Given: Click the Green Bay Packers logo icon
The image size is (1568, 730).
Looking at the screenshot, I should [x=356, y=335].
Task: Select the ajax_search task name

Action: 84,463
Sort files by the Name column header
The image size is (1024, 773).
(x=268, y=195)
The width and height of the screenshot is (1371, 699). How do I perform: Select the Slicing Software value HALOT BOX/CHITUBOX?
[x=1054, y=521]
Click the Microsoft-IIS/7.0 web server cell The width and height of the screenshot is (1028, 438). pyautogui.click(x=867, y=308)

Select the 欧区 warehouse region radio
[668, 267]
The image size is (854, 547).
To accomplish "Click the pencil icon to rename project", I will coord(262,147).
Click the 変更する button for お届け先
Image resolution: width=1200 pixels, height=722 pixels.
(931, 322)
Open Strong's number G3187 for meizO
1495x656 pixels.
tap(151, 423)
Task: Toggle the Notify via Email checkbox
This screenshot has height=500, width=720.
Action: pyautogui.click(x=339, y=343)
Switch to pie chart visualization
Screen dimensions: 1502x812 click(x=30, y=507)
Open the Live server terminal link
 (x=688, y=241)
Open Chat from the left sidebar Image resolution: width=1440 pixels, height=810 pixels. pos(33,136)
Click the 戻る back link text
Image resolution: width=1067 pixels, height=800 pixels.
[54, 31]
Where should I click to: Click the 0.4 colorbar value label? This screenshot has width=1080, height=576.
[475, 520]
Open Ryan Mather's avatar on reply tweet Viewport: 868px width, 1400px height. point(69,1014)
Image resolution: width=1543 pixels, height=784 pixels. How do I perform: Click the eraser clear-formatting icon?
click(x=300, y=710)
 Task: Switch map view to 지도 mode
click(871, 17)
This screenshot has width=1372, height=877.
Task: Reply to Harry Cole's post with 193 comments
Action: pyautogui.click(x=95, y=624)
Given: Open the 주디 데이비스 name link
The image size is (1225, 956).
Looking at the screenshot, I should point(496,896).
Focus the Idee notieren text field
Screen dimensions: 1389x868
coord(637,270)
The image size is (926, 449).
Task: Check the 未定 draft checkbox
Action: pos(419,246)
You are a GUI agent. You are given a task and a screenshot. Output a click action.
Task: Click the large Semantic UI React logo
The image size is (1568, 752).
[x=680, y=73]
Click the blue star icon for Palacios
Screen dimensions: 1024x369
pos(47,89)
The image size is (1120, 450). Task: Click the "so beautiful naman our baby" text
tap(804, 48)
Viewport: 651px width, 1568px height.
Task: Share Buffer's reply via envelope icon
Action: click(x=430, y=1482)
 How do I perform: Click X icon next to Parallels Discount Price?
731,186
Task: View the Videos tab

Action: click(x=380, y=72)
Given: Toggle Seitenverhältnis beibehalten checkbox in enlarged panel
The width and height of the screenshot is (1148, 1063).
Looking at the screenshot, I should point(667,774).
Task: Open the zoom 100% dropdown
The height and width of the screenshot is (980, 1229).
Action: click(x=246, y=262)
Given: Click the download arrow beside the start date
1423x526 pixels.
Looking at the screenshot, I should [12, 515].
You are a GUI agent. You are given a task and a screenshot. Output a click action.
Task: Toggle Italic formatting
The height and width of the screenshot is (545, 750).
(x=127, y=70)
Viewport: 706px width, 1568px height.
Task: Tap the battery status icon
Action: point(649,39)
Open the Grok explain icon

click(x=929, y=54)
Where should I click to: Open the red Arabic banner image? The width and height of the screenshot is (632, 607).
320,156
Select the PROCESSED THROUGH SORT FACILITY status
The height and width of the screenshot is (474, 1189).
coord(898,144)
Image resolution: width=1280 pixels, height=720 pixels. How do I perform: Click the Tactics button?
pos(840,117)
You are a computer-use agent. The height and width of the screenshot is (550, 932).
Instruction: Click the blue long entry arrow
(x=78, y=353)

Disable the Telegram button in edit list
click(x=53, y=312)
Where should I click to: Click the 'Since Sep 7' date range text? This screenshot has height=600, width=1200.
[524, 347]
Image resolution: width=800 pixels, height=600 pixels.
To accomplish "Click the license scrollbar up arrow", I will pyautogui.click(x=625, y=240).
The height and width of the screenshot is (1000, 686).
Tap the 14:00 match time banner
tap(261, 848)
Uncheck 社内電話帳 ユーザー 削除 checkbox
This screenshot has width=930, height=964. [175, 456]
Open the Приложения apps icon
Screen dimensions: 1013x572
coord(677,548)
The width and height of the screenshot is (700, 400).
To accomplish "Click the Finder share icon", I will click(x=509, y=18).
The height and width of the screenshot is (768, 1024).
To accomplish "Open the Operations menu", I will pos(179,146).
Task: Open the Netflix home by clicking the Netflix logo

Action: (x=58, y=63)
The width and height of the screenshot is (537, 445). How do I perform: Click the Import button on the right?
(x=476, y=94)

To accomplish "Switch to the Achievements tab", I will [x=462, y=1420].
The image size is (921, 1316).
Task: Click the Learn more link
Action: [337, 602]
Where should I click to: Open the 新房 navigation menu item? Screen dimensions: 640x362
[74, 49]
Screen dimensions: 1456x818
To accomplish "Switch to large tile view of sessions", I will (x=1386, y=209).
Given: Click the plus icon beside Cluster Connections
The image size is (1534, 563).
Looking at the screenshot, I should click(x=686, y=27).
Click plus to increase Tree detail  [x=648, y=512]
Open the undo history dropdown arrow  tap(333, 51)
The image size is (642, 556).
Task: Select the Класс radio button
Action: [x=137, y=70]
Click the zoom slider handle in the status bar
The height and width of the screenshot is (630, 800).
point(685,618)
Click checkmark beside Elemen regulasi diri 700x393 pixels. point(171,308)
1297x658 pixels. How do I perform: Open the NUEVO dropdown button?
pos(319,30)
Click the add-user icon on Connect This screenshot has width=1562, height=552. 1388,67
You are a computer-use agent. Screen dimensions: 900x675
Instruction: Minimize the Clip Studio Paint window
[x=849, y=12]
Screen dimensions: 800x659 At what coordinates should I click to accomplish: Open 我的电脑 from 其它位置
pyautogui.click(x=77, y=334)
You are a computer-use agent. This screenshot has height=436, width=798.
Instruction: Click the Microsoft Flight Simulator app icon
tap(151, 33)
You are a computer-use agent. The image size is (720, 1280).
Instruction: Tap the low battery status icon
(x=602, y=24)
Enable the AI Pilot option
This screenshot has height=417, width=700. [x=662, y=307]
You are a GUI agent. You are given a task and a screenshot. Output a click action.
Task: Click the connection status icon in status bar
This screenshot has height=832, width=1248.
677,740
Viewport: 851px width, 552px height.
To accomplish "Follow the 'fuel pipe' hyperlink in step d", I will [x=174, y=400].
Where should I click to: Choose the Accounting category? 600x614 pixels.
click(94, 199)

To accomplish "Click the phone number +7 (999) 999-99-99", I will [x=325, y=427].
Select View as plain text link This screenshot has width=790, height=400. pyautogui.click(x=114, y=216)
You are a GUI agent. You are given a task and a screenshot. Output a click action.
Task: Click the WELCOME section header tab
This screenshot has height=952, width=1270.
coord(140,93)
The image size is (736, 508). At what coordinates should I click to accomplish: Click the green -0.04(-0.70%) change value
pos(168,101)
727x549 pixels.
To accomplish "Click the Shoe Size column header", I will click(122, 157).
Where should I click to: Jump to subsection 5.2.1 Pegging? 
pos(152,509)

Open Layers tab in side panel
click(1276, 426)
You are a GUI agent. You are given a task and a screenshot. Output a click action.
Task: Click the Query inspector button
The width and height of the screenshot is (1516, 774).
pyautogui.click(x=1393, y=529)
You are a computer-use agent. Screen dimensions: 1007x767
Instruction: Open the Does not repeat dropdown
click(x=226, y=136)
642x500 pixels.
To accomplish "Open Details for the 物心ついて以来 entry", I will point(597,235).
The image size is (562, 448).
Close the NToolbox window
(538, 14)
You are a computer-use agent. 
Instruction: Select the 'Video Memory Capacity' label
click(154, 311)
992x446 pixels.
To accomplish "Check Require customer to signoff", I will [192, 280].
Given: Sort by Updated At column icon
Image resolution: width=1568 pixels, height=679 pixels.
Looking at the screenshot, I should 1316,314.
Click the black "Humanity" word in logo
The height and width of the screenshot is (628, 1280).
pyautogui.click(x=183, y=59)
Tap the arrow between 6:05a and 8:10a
□ □ □ □ □ □ □
What is needed: Among these entries, how many lines include the string "beside"? Reply with the number by itself.

Finished exercise: 3